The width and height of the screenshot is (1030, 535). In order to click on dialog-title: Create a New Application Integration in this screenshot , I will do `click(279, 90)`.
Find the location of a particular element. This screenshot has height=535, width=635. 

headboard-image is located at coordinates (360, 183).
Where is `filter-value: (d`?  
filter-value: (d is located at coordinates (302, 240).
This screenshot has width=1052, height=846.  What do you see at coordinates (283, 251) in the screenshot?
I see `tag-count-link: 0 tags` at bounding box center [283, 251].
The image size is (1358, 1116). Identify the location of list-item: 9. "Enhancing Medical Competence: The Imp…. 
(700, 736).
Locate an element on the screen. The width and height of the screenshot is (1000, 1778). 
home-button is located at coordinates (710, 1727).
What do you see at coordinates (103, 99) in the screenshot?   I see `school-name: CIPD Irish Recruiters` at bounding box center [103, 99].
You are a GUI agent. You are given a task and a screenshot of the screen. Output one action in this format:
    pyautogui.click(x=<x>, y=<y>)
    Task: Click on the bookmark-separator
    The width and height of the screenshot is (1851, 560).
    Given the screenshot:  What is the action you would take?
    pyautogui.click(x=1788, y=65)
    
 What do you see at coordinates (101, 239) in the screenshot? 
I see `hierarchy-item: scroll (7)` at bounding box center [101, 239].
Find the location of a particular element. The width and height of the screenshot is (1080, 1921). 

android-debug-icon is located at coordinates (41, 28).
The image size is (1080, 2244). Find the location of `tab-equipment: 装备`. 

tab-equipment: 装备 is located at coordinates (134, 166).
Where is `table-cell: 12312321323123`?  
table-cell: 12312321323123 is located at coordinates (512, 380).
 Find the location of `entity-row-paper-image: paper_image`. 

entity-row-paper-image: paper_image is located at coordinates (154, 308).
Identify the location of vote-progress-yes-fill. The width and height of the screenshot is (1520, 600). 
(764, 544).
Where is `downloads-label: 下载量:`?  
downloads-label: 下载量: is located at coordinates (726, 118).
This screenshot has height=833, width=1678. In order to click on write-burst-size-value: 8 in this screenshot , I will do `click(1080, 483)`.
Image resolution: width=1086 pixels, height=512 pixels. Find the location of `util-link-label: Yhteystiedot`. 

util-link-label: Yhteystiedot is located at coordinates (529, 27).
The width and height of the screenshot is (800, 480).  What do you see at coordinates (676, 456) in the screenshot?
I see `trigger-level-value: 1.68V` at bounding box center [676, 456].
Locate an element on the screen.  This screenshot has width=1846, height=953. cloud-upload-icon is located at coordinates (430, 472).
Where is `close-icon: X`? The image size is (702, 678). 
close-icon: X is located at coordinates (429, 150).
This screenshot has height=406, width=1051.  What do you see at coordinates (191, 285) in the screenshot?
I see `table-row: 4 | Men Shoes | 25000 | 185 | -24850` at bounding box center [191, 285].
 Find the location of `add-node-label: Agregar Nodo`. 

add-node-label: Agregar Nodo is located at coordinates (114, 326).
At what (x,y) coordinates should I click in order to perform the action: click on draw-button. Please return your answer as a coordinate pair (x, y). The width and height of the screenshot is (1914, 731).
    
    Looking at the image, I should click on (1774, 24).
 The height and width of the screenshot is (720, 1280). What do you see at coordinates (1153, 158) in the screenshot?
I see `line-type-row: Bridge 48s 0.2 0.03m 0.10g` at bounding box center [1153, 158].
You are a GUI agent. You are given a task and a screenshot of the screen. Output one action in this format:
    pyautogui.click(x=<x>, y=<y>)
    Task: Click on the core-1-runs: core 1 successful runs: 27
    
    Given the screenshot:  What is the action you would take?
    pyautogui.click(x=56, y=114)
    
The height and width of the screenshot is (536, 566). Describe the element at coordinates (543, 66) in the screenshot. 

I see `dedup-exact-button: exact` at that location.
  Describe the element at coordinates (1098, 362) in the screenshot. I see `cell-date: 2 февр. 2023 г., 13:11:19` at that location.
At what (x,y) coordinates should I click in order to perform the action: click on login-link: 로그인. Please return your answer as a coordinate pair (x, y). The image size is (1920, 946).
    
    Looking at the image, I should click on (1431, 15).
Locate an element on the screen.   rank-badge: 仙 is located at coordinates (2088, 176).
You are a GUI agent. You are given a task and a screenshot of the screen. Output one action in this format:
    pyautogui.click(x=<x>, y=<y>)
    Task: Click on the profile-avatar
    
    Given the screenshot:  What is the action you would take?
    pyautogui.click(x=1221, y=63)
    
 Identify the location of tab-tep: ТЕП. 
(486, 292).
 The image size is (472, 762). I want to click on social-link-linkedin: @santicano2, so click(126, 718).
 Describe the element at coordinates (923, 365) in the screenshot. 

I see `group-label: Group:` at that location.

Directions:
Reproduce the listing above line for line, with no changes.

Answer space:
The width and height of the screenshot is (1030, 535). In order to click on dialog-title: Create a New Application Integration in this screenshot , I will do `click(279, 90)`.
Find the location of a particular element. This screenshot has height=535, width=635. 

headboard-image is located at coordinates (360, 183).
Where is `filter-value: (d`?  
filter-value: (d is located at coordinates (302, 240).
This screenshot has width=1052, height=846.  What do you see at coordinates (283, 251) in the screenshot?
I see `tag-count-link: 0 tags` at bounding box center [283, 251].
The image size is (1358, 1116). Identify the location of list-item: 9. "Enhancing Medical Competence: The Imp…. 
(700, 736).
Locate an element on the screen. The width and height of the screenshot is (1000, 1778). 
home-button is located at coordinates (710, 1727).
What do you see at coordinates (103, 99) in the screenshot?   I see `school-name: CIPD Irish Recruiters` at bounding box center [103, 99].
You are a GUI agent. You are given a task and a screenshot of the screen. Output one action in this format:
    pyautogui.click(x=<x>, y=<y>)
    Task: Click on the bookmark-separator
    The width and height of the screenshot is (1851, 560).
    Given the screenshot:  What is the action you would take?
    pyautogui.click(x=1788, y=65)
    
 What do you see at coordinates (101, 239) in the screenshot? 
I see `hierarchy-item: scroll (7)` at bounding box center [101, 239].
Find the location of a particular element. The width and height of the screenshot is (1080, 1921). 

android-debug-icon is located at coordinates (41, 28).
The image size is (1080, 2244). Find the location of `tab-equipment: 装备`. 

tab-equipment: 装备 is located at coordinates (134, 166).
Where is `table-cell: 12312321323123`?  
table-cell: 12312321323123 is located at coordinates (512, 380).
 Find the location of `entity-row-paper-image: paper_image`. 

entity-row-paper-image: paper_image is located at coordinates (154, 308).
Identify the location of vote-progress-yes-fill. The width and height of the screenshot is (1520, 600). 
(764, 544).
Where is `downloads-label: 下载量:`?  
downloads-label: 下载量: is located at coordinates (726, 118).
This screenshot has height=833, width=1678. In order to click on write-burst-size-value: 8 in this screenshot , I will do `click(1080, 483)`.
Image resolution: width=1086 pixels, height=512 pixels. Find the location of `util-link-label: Yhteystiedot`. 

util-link-label: Yhteystiedot is located at coordinates (529, 27).
The width and height of the screenshot is (800, 480).  What do you see at coordinates (676, 456) in the screenshot?
I see `trigger-level-value: 1.68V` at bounding box center [676, 456].
Locate an element on the screen.  This screenshot has width=1846, height=953. cloud-upload-icon is located at coordinates (430, 472).
Where is `close-icon: X`? The image size is (702, 678). 
close-icon: X is located at coordinates (429, 150).
This screenshot has height=406, width=1051.  What do you see at coordinates (191, 285) in the screenshot?
I see `table-row: 4 | Men Shoes | 25000 | 185 | -24850` at bounding box center [191, 285].
 Find the location of `add-node-label: Agregar Nodo`. 

add-node-label: Agregar Nodo is located at coordinates (114, 326).
At what (x,y) coordinates should I click in order to perform the action: click on draw-button. Please return your answer as a coordinate pair (x, y). The width and height of the screenshot is (1914, 731).
    
    Looking at the image, I should click on (1774, 24).
 The height and width of the screenshot is (720, 1280). What do you see at coordinates (1153, 158) in the screenshot?
I see `line-type-row: Bridge 48s 0.2 0.03m 0.10g` at bounding box center [1153, 158].
You are a GUI agent. You are given a task and a screenshot of the screen. Output one action in this format:
    pyautogui.click(x=<x>, y=<y>)
    Task: Click on the core-1-runs: core 1 successful runs: 27
    
    Given the screenshot:  What is the action you would take?
    pyautogui.click(x=56, y=114)
    
The height and width of the screenshot is (536, 566). Describe the element at coordinates (543, 66) in the screenshot. 

I see `dedup-exact-button: exact` at that location.
  Describe the element at coordinates (1098, 362) in the screenshot. I see `cell-date: 2 февр. 2023 г., 13:11:19` at that location.
At what (x,y) coordinates should I click in order to perform the action: click on login-link: 로그인. Please return your answer as a coordinate pair (x, y). The image size is (1920, 946).
    
    Looking at the image, I should click on (1431, 15).
Locate an element on the screen.   rank-badge: 仙 is located at coordinates (2088, 176).
You are a GUI agent. You are given a task and a screenshot of the screen. Output one action in this format:
    pyautogui.click(x=<x>, y=<y>)
    Task: Click on the profile-avatar
    
    Given the screenshot:  What is the action you would take?
    pyautogui.click(x=1221, y=63)
    
 Identify the location of tab-tep: ТЕП. 
(486, 292).
 The image size is (472, 762). I want to click on social-link-linkedin: @santicano2, so click(126, 718).
 Describe the element at coordinates (923, 365) in the screenshot. 

I see `group-label: Group:` at that location.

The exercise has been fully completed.